>> Start Records for this task
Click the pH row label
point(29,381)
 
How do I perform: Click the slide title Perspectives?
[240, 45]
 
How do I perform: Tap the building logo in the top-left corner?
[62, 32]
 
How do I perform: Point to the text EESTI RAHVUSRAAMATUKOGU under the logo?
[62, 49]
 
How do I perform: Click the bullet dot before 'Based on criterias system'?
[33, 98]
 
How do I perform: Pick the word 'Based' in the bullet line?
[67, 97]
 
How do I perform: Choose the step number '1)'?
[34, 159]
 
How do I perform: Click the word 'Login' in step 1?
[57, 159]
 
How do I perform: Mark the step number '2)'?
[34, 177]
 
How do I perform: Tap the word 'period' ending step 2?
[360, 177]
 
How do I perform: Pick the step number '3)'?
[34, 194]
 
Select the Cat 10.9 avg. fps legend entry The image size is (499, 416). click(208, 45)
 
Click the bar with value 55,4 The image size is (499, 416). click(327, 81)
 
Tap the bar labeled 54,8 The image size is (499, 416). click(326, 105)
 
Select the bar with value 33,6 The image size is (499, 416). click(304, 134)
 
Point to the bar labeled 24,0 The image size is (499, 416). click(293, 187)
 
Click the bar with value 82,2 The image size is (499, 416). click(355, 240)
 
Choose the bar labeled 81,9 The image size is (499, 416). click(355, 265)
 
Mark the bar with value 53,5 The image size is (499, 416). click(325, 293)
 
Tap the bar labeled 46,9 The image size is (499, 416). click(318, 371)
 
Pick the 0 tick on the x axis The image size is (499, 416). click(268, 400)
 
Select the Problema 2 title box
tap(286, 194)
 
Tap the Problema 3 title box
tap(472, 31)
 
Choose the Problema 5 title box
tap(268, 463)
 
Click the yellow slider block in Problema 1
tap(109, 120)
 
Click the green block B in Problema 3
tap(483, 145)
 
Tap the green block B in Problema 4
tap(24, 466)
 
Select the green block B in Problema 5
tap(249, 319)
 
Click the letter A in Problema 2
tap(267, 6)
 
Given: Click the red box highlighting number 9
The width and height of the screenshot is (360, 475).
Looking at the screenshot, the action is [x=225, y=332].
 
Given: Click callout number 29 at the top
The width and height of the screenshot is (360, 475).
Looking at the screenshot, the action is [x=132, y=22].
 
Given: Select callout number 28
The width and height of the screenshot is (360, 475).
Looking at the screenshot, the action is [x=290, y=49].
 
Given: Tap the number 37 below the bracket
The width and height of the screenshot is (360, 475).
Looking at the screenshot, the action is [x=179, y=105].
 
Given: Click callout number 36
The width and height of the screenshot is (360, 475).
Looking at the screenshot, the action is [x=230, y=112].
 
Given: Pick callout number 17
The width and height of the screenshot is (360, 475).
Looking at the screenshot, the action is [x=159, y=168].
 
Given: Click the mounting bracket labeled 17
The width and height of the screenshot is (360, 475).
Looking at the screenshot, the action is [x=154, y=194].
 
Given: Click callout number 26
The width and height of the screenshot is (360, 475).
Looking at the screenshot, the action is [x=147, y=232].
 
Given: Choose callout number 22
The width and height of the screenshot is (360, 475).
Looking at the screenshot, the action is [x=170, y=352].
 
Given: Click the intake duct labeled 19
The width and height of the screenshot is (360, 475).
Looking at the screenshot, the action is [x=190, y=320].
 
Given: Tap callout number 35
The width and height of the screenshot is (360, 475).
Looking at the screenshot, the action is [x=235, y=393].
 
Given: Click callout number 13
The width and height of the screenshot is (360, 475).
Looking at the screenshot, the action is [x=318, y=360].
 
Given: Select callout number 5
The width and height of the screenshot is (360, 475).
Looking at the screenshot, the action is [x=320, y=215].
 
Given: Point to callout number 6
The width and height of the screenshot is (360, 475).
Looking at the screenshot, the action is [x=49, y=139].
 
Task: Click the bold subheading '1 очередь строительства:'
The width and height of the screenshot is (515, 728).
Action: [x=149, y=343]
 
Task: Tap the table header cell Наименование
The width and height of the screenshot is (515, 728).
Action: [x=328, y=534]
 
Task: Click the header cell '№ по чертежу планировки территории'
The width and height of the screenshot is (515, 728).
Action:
>> End Records for this task
— Task details —
Write out the whole listing above line for line, with every character kept as it appears.

— Solution —
Click the pH row label
point(29,381)
 
How do I perform: Click the slide title Perspectives?
[240, 45]
 
How do I perform: Tap the building logo in the top-left corner?
[62, 32]
 
How do I perform: Point to the text EESTI RAHVUSRAAMATUKOGU under the logo?
[62, 49]
 
How do I perform: Click the bullet dot before 'Based on criterias system'?
[33, 98]
 
How do I perform: Pick the word 'Based' in the bullet line?
[67, 97]
 
How do I perform: Choose the step number '1)'?
[34, 159]
 
How do I perform: Click the word 'Login' in step 1?
[57, 159]
 
How do I perform: Mark the step number '2)'?
[34, 177]
 
How do I perform: Tap the word 'period' ending step 2?
[360, 177]
 
How do I perform: Pick the step number '3)'?
[34, 194]
 
Select the Cat 10.9 avg. fps legend entry The image size is (499, 416). click(208, 45)
 
Click the bar with value 55,4 The image size is (499, 416). click(327, 81)
 
Tap the bar labeled 54,8 The image size is (499, 416). click(326, 105)
 
Select the bar with value 33,6 The image size is (499, 416). click(304, 134)
 
Point to the bar labeled 24,0 The image size is (499, 416). click(293, 187)
 
Click the bar with value 82,2 The image size is (499, 416). click(355, 240)
 
Choose the bar labeled 81,9 The image size is (499, 416). click(355, 265)
 
Mark the bar with value 53,5 The image size is (499, 416). click(325, 293)
 
Tap the bar labeled 46,9 The image size is (499, 416). click(318, 371)
 
Pick the 0 tick on the x axis The image size is (499, 416). click(268, 400)
 
Select the Problema 2 title box
tap(286, 194)
 
Tap the Problema 3 title box
tap(472, 31)
 
Choose the Problema 5 title box
tap(268, 463)
 
Click the yellow slider block in Problema 1
tap(109, 120)
 
Click the green block B in Problema 3
tap(483, 145)
 
Tap the green block B in Problema 4
tap(24, 466)
 
Select the green block B in Problema 5
tap(249, 319)
 
Click the letter A in Problema 2
tap(267, 6)
 
Given: Click the red box highlighting number 9
The width and height of the screenshot is (360, 475).
Looking at the screenshot, the action is [x=225, y=332].
 
Given: Click callout number 29 at the top
The width and height of the screenshot is (360, 475).
Looking at the screenshot, the action is [x=132, y=22].
 
Given: Select callout number 28
The width and height of the screenshot is (360, 475).
Looking at the screenshot, the action is [x=290, y=49].
 
Given: Tap the number 37 below the bracket
The width and height of the screenshot is (360, 475).
Looking at the screenshot, the action is [x=179, y=105].
 
Given: Click callout number 36
The width and height of the screenshot is (360, 475).
Looking at the screenshot, the action is [x=230, y=112].
 
Given: Pick callout number 17
The width and height of the screenshot is (360, 475).
Looking at the screenshot, the action is [x=159, y=168].
 
Given: Click the mounting bracket labeled 17
The width and height of the screenshot is (360, 475).
Looking at the screenshot, the action is [x=154, y=194].
 
Given: Click callout number 26
The width and height of the screenshot is (360, 475).
Looking at the screenshot, the action is [x=147, y=232].
 
Given: Choose callout number 22
The width and height of the screenshot is (360, 475).
Looking at the screenshot, the action is [x=170, y=352].
 
Given: Click the intake duct labeled 19
The width and height of the screenshot is (360, 475).
Looking at the screenshot, the action is [x=190, y=320].
 
Given: Tap callout number 35
The width and height of the screenshot is (360, 475).
Looking at the screenshot, the action is [x=235, y=393].
 
Given: Click callout number 13
The width and height of the screenshot is (360, 475).
Looking at the screenshot, the action is [x=318, y=360].
 
Given: Select callout number 5
The width and height of the screenshot is (360, 475).
Looking at the screenshot, the action is [x=320, y=215].
 
Given: Point to callout number 6
The width and height of the screenshot is (360, 475).
Looking at the screenshot, the action is [x=49, y=139].
 
Task: Click the bold subheading '1 очередь строительства:'
The width and height of the screenshot is (515, 728).
Action: [x=149, y=343]
 
Task: Tap the table header cell Наименование
The width and height of the screenshot is (515, 728).
Action: [x=328, y=534]
 
Task: Click the header cell '№ по чертежу планировки территории'
The width and height of the screenshot is (515, 728).
Action:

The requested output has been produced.